Os chiliques ridículos do Tio Sam contra a China

Os acordos de Pequim e Londres com Trump deixam o futuro extremamente incerto / JEAN-CHRISTOPHE BOTT / EPA-EFE / Shutterstock

Se os Estados Unidos conseguissem sintetizar cinismo e exportá-lo, resolveria o seu problema de déficit comercial e se tornaria o país mais superavitário do mundo. O secretário do Tesouro, Scott Bessent, veio a público ontem acusar a China de agredir o mundo, de ser uma economia estatal, de tentar desacelerar o comércio mundial. Chega a dar falta de ar, de tamanha audácia em inverter totalmente a realidade.

Foram os Estados Unidos que iniciaram uma guerra tarifária contra o mundo inteiro, que continua, aliás. São os Estados Unidos que estão há anos tentando asfixiar a China com barreiras tecnológicas. São os Estados Unidos que inundam o mundo de sanções.

Mas a cara de pau não tem limite. Agora Bessent fala em reunir aliados contra a China. Os mesmos aliados que os Estados Unidos vêm atacando com incrível virulência nos últimos meses.

A Índia sofre tarifas de 50% porque Washington tenta coagi-la a abandonar o petróleo russo. Ironicamente, foram os próprios Estados Unidos que pediram à Índia para aumentar as compras de petróleo russo, justamente para evitar um colapso nos preços internacionais do petróleo.

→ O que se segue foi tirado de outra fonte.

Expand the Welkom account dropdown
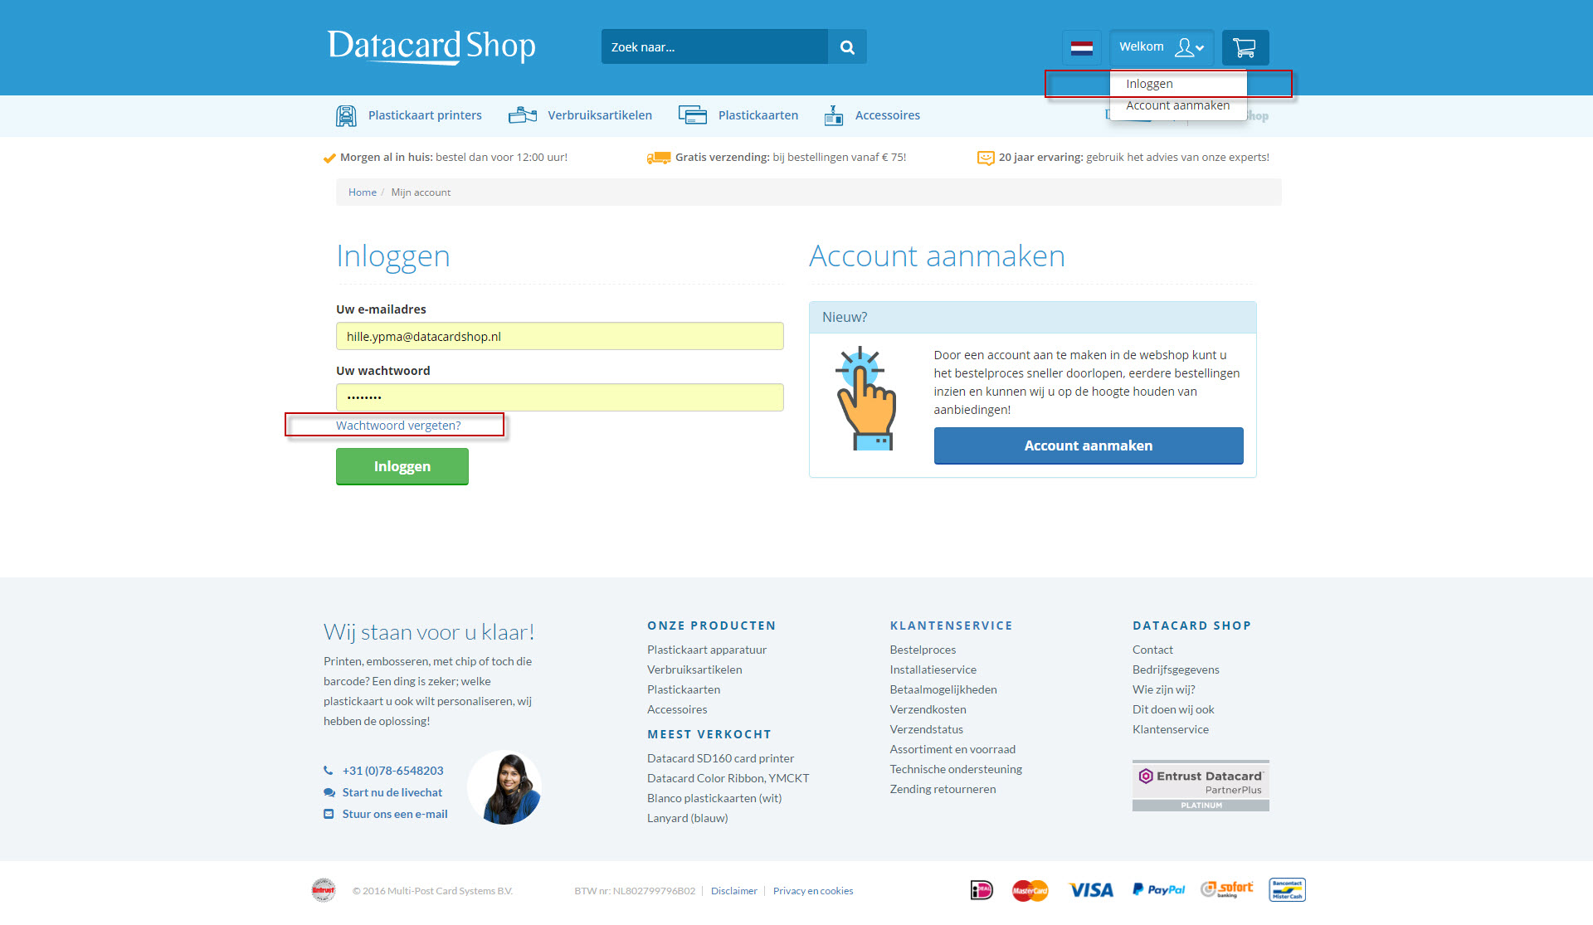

O presidente da Coreia do Sul declarou que pagar o tributo exigido pelos americanos levaria seu país à falência. Como se não bastasse, os Estados Unidos mandaram o ICE na Hyundai, na Geórgia, para acorrentar, humilhar e deportar trabalhadores coreanos que estavam construindo uma fábrica de baterias elétricas a pedido do próprio governo americano.

Os Estados Unidos tentaram extorquir o Japão, impondo tarifas estratosféricas e depois exigindo, para que essas fossem retiradas, que o Japão investisse centenas de bilhões de dólares nos Estados Unidos, recursos que seriam controlados pela própria Casa Branca. O Japão vem se recusando a confirmar esses investimentos. Os ataques tarifários americanos ao Japão já produziram enorme turbulência política no país, com várias quedas de governo.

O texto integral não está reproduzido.